— Exercise —
Would you copy the lines below exactly and omit the images?

- - -

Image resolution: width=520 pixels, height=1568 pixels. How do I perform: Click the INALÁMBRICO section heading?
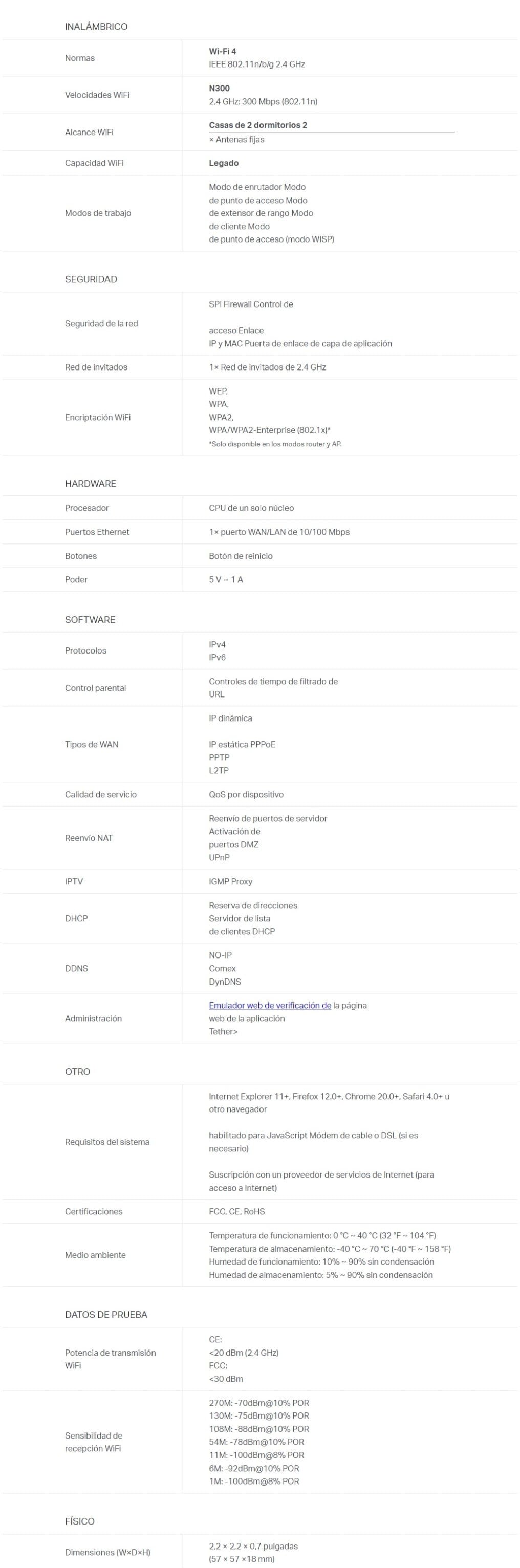[x=96, y=27]
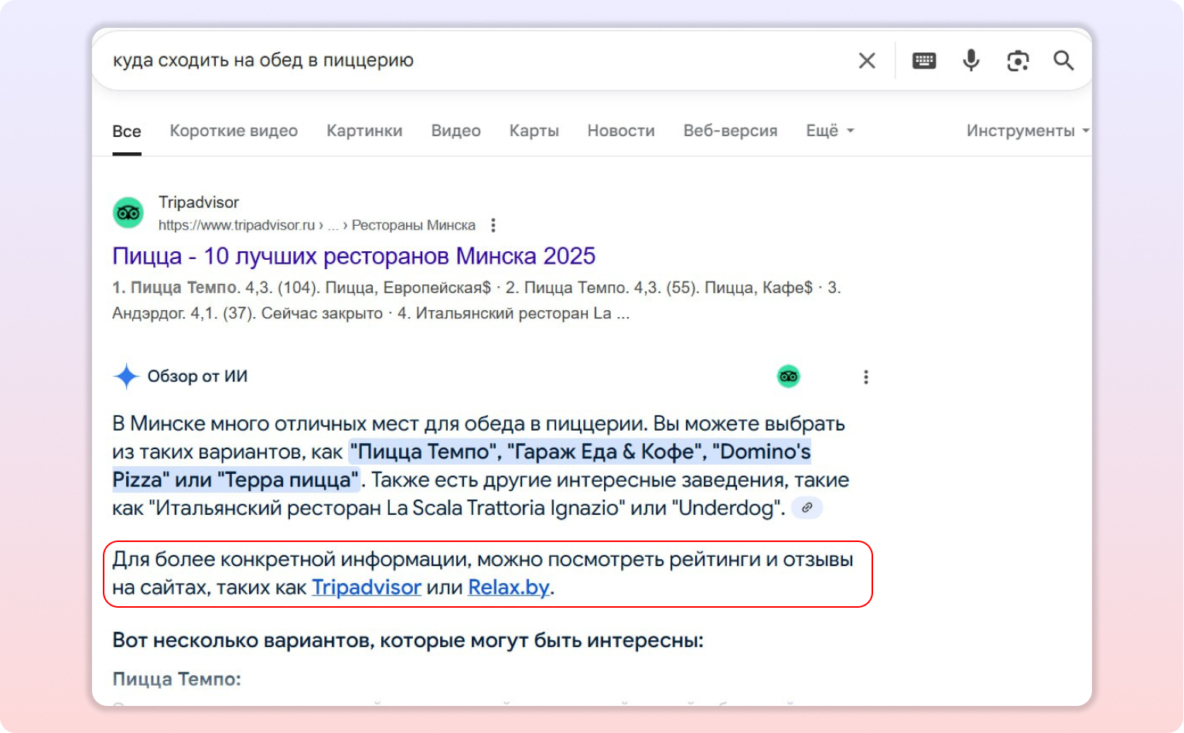Clear the search query with X icon

click(866, 61)
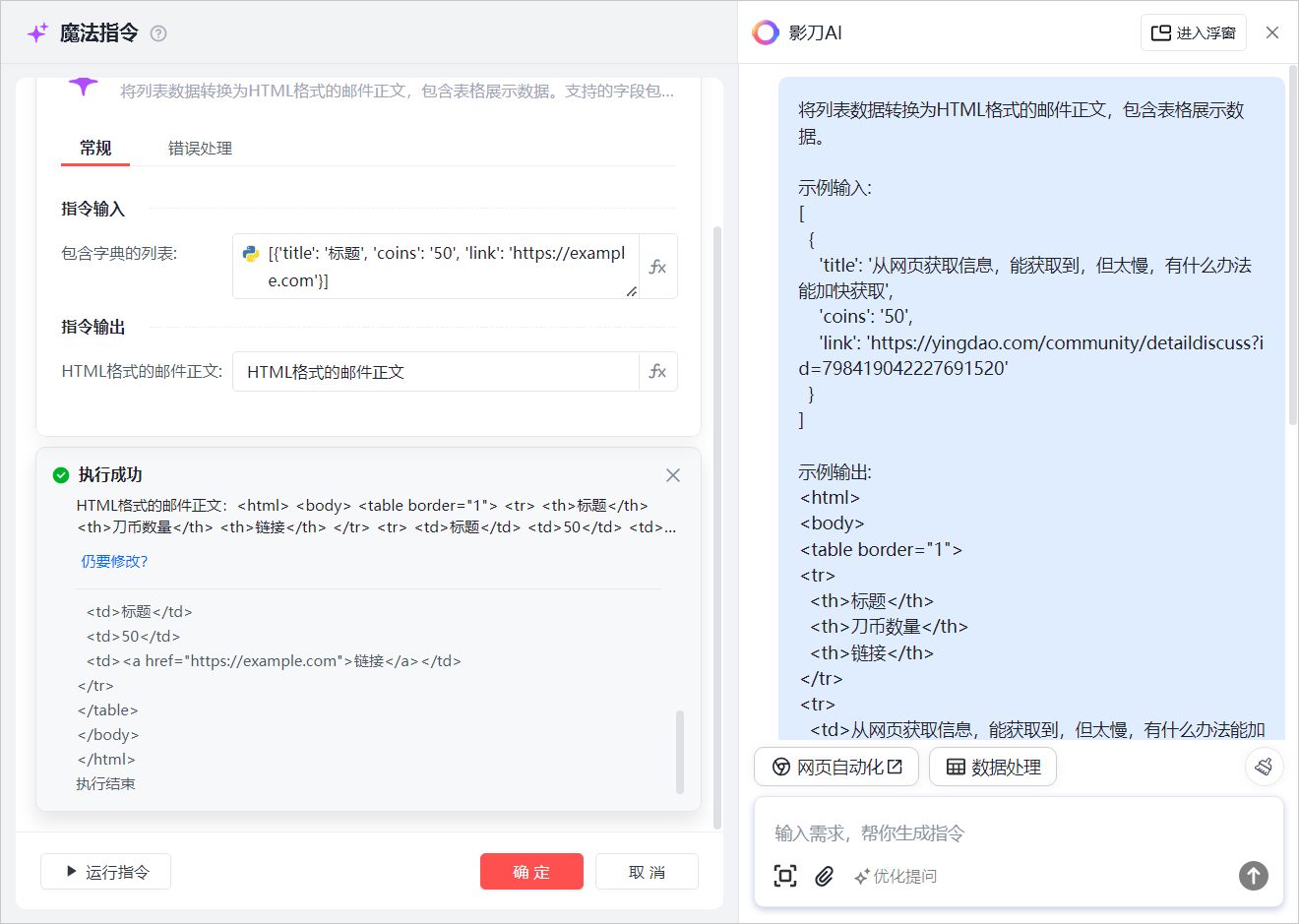Open the 仍要修改? link
The image size is (1299, 924).
tap(114, 562)
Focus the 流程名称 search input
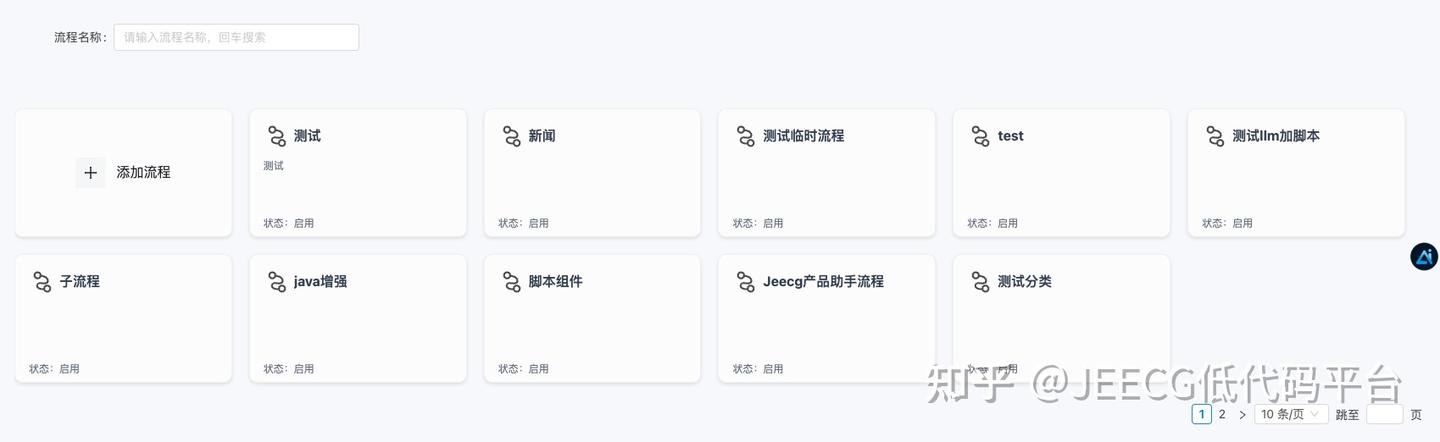The height and width of the screenshot is (442, 1440). click(x=236, y=37)
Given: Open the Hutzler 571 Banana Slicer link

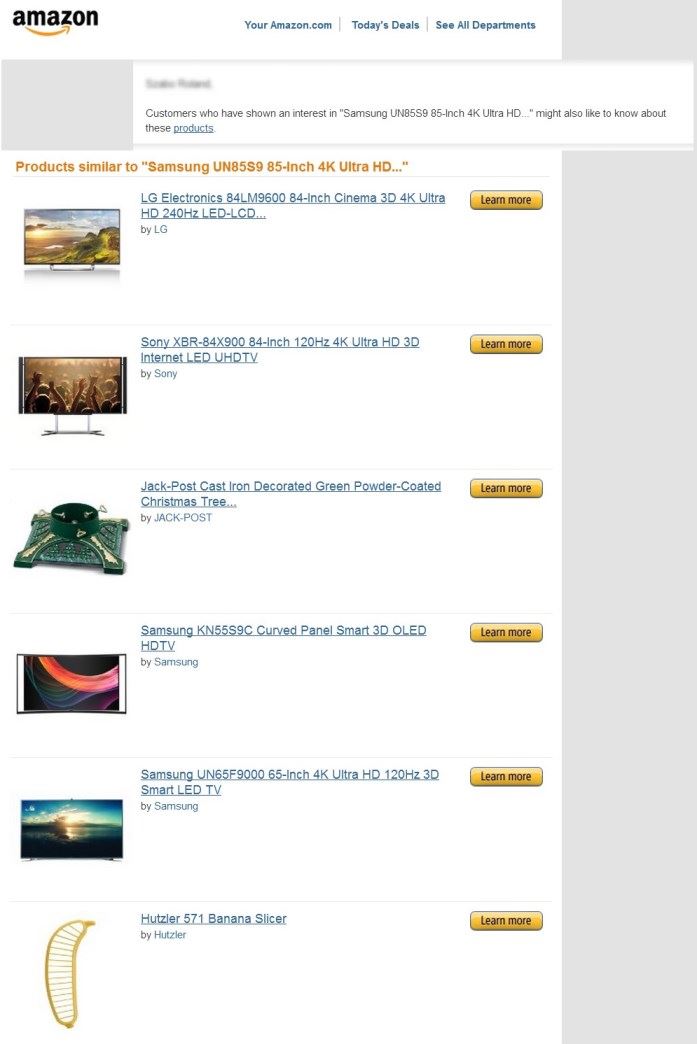Looking at the screenshot, I should (x=213, y=919).
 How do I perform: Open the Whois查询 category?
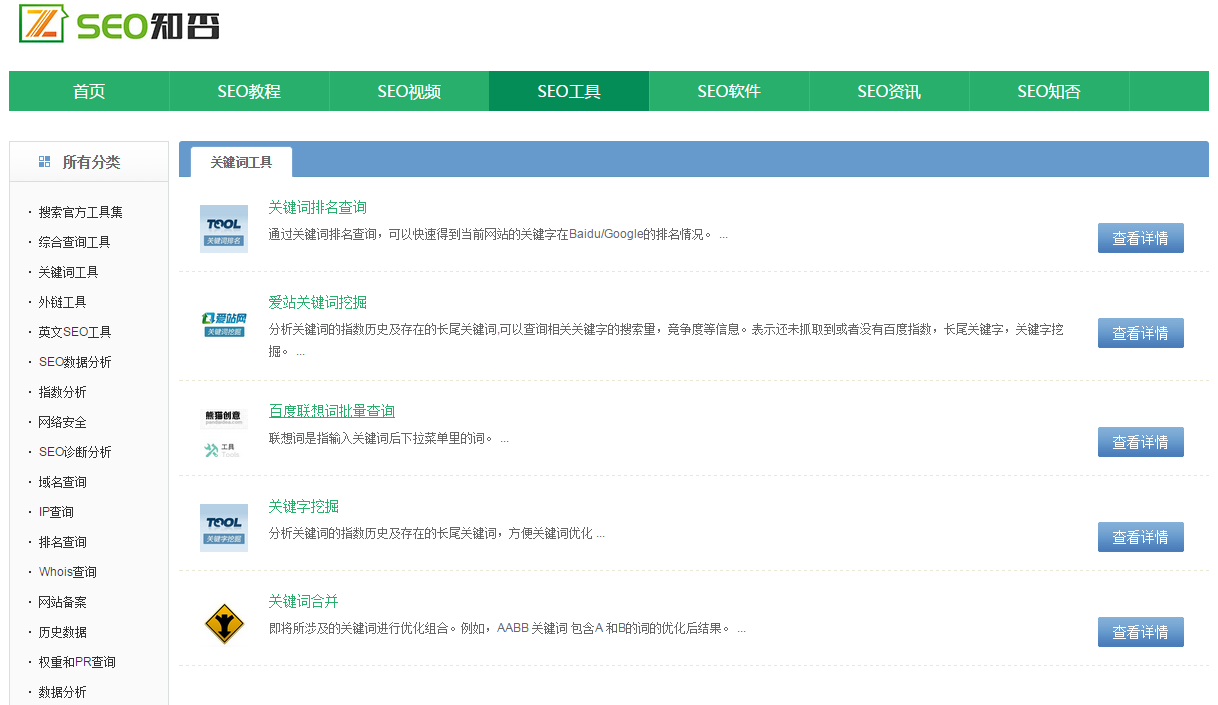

- - -

— Solution for this problem —
Image resolution: width=520 pixels, height=1568 pixels. How do I perform: Click the INALÁMBRICO section heading?
[x=96, y=27]
Clear the search query with X icon

click(866, 61)
Open the 仍要修改? link
The image size is (1299, 924).
tap(114, 562)
Focus the 流程名称 search input
The height and width of the screenshot is (442, 1440). click(x=236, y=37)
Given: Open the Hutzler 571 Banana Slicer link

Looking at the screenshot, I should (x=213, y=919).
 How do I perform: Open the Whois查询 category?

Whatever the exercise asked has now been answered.